Desde el punto en que progresistas y conservadores se ocupan en la restauración de sus principios, en el recuento de sus ideas, desechando unas e inoculando nueva sangre en las otras, desaparece de la esfera política la unión liberal [7] porque su destino está cumplido, porque corregida la dolencia es innecesario el cauterio que fue preciso en el primer momento. –No fue otra, no podía ser otra la significación de la unión liberal. Las demostraciones ad absurdum sirven sólo para negar, preparan quizá nuevas vías de indagación, pero no satisfacen la ley primera de toda afirmación que es tener un principio que la sirva de fundamento, y la unión liberal no ha sido otra cosa en política que la demostración ad absurdum de los errores en que incurren los antiguos partidos por su inmovilidad y exclusivismo.

En política no existen mayores oposiciones que las notadas, porque si descartamos de las predicaciones democráticas lo que es sencillo efecto de la triste situación en que se ha encontrado y se encuentra el partido democrático, si hacemos caso omiso de la palabra autonomía cuya palabra es sólo un grito de guerra, si estudiamos el fondo de sus doctrinas y advertimos sus deseos de emular la constitución inglesa, es evidente que encontramos el mismo enlace y parentesco entre la doctrina democrática y la progresista, que el que se advierte entre la progresista y la conservadora. No, no hay radical diferencia entre los partidos liberales y el partido democrático, no se advierte oposición capital entre uno y otro credo, sino la misma diferencia de grado y oposición de juicio, que hemos hecho patente entre las doctrinas conservadoras y las progresistas. La teoría general de delegación de poder y de representación del mismo, se encuentra así en el credo democrático, como en la escuela progresista y en la teoría conservadora; la misma concepción del Estado nos ofrece la doctrina democrática que la que presentan en sus escritos publicistas conservadores, de manera que no acertamos a explicarnos, ni la animadversión con que es mirada [8] esta fracción del partido liberal, ni tampoco el deseo de algunos escritores de hacerla aparecer como contraria a la forma general de delegación o representación del poder que reside en el cuerpo electoral, y que no es de derecho divino, y que constituye el común fundamento de todos los partidos que hijos del movimiento moderno aceptan la forma política de representación, o sea el sistema representativo. La idea pura del gobierno directo por el pueblo, que es la que corresponde a la antigua idea del rey absoluto, que reina y gobierna, no cuenta ya hoy con defensores ni en la democracia europea.

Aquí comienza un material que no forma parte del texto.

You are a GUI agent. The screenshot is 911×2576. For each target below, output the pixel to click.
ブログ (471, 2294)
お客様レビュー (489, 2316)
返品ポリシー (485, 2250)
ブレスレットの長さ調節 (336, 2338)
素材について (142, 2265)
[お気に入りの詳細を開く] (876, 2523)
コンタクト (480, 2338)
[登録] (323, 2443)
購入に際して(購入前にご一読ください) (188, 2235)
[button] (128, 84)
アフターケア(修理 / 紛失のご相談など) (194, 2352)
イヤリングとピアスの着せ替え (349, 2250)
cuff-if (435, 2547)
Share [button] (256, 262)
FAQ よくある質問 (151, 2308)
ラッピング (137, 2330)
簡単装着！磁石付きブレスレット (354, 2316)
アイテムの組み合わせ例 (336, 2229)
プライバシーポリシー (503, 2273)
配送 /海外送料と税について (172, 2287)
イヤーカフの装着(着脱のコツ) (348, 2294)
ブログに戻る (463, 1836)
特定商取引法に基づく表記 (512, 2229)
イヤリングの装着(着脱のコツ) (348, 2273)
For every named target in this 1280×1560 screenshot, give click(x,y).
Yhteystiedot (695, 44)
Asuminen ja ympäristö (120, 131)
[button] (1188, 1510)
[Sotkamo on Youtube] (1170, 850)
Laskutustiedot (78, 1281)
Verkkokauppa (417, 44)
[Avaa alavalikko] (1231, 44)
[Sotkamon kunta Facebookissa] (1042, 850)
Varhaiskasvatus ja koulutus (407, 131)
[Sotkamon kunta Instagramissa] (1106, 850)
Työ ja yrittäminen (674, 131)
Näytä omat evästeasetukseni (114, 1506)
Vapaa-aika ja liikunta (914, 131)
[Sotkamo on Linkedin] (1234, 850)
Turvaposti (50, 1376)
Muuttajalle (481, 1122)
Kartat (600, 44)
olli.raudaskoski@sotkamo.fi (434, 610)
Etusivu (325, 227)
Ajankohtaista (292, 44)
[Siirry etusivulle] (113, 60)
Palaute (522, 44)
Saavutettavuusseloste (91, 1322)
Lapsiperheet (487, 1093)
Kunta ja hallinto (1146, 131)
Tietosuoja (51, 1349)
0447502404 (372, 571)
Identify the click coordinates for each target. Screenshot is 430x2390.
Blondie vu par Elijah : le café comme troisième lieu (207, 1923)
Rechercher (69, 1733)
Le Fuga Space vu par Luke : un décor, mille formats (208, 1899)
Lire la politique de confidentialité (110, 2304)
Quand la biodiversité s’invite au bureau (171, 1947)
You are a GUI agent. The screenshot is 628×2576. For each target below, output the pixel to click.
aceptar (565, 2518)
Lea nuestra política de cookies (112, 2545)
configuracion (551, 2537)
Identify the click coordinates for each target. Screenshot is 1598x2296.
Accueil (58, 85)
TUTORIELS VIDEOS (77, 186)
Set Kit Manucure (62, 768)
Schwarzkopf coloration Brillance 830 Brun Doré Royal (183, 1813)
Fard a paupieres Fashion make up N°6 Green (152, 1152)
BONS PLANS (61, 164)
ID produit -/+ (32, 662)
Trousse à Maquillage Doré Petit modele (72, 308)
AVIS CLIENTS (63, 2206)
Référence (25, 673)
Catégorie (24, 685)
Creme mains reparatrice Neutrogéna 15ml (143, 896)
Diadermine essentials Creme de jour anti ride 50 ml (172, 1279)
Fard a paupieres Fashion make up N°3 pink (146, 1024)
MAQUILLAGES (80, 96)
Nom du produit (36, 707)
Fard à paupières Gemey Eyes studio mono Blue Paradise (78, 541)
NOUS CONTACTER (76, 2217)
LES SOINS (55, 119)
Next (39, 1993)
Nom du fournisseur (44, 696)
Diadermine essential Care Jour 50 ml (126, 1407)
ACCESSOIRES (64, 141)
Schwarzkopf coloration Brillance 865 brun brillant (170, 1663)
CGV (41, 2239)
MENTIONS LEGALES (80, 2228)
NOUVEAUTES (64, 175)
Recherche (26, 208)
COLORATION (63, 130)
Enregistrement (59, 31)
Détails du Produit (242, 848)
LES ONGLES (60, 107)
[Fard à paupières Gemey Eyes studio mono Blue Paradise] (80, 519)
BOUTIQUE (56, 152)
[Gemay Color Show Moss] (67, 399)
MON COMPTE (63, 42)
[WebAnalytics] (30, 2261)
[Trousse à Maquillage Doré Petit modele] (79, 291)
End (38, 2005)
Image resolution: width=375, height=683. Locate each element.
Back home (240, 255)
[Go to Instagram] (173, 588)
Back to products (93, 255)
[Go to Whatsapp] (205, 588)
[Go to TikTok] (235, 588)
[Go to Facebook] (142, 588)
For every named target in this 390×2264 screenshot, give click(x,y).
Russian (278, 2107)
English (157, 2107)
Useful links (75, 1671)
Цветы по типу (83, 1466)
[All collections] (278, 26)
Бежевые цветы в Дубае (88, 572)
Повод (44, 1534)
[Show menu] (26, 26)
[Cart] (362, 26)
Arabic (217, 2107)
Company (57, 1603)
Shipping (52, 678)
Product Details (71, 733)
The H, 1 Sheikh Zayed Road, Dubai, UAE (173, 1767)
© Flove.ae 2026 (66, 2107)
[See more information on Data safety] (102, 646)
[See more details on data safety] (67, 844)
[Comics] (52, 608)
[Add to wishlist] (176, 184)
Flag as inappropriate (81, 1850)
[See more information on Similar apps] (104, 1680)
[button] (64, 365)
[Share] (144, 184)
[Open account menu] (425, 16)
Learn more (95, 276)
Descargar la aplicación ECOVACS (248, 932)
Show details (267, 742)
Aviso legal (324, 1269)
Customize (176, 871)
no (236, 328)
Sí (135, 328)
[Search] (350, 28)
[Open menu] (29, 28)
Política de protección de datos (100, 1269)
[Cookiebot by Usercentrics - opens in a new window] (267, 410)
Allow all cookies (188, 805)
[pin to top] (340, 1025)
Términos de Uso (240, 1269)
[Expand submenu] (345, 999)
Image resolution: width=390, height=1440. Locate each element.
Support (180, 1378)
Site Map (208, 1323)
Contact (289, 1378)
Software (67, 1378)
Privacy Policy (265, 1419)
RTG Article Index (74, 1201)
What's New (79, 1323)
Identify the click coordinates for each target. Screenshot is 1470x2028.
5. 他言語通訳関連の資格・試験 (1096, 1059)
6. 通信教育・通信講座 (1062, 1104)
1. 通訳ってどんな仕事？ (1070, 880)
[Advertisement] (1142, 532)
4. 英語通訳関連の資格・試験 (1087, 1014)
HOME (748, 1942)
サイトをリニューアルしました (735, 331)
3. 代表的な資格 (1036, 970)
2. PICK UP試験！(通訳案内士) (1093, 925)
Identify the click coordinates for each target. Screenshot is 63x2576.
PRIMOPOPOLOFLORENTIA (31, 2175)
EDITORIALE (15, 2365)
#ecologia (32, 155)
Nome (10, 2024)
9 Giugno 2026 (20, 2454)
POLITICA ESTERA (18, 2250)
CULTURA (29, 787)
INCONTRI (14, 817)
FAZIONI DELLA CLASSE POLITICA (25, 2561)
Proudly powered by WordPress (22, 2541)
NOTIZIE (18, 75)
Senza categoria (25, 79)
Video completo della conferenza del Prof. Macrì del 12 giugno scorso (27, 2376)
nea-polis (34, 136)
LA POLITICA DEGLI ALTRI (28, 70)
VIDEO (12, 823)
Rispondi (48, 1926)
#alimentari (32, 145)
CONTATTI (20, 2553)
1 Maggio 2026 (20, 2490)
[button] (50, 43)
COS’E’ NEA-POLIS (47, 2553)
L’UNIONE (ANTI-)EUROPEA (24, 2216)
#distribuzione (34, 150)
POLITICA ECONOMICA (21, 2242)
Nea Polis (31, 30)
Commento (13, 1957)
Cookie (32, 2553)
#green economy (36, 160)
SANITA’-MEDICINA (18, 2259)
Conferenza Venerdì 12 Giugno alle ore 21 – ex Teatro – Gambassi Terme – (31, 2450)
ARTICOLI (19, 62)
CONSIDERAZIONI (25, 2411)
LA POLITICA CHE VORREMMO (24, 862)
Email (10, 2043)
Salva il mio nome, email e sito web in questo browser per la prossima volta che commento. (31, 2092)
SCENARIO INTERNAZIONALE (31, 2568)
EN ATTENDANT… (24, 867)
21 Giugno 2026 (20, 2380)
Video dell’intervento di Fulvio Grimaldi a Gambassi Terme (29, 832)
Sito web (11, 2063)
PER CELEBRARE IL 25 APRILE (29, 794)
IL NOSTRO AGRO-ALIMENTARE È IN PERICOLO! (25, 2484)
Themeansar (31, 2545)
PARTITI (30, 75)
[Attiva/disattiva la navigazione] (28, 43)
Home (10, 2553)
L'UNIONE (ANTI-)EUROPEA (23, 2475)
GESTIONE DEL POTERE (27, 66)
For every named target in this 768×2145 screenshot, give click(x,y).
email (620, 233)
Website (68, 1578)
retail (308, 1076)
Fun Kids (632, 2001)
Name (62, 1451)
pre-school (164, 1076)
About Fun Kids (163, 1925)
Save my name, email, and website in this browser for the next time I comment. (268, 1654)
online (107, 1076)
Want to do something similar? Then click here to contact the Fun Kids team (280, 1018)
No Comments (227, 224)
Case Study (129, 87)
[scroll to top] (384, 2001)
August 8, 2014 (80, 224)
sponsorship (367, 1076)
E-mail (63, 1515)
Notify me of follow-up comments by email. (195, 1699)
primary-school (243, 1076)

Se nos argüirá diciendo, –y sin embargo, la controversia es cada vez más enconada– lo que nosotros no negaremos, porque la censura de las cosas y de los hombres, que legítimamente ejerce la prensa periódica, crea esas controversias apasionadas, que rara vez nacen de controversias de principios; pero como comprendemos, que la censura diaria, la amonestación continua, la refutación de hechos y medidas en los múltiples fenómenos de la vida política, no deben distraer el ánimo ni apartarlo de la ciencia política propiamente tal, la que liberta de la preocupación de partido, procurando legitimarlos en vez de negarlos, notando lo que les falta, para que se complete y armonice el organismo de la vida política, por eso fundamos una Revista en la que se intente por lo menos, la prosecución de semejante fin.

Nosotros creemos que existe para todos los partidos un palladium, que es la idea liberal, el espíritu moderno, hijo de las revoluciones pasadas; creemos que esa idea liberal al realizarse pasa por diferentes edades, se viste de varias formas, escogita distintos medios que se expresan por los partidos, y por lo tanto los partidos son órganos vivos del cuerpo político, cuya anulación sería mortal dolencia. Sin embargo, [9] la sangre que circula por esos diferentes y encontrados órganos es la misma, su vida parte del mismo corazón y por lo tanto cabe el estudio de ese principio de vida, cabe el estudio de la política común a la idea sustancial de los partidos, tendiendo siempre a que ese estudio los vivifique, les muestre las reformas que son ya necesarias, destruya preocupaciones y errores y haga por último más liberales las relaciones entre las diferentes agrupaciones que expresan la gran creación del siglo XIX, la idea liberal.

El olvido de estos deberes ha dado origen a los retoños absolutistas que pululan entre nosotros y que combaten a la idea liberal, con argumentos tomados de la conducta, que el exclusivismo ha aconsejado a los partidos militantes.

No nos arredra el que nuestro espíritu de tolerancia y nuestro respeto a todas las ideas hijas del principio liberal, hoy que sólo se anhelan gritos de guerra y armas arrojadizas para herir al contrario, sean juzgadas de esta o de aquella manera, tenidas por debilidad de espíritu o por utopía; sabemos que la idea es racional, y descansando en esta creencia, continuaremos franca y lealmente nuestro propósito, que no es otro que buscar ley en principios generales políticos, que no sean hijos de preocupaciones ni de teorías exclusivas, llamando en nuestro auxilio a las ciencias, a la historia y a la filosofía y a las artes, para extender y propagar la idea liberal y para atraer a la política, a los que juzgándola por las luchas y oposiciones que engendran los disentimientos de personas o de partidos, se alejan de ella con desabrimiento para caer en el abismo de la indiferencia y después en repugnante escepticismo.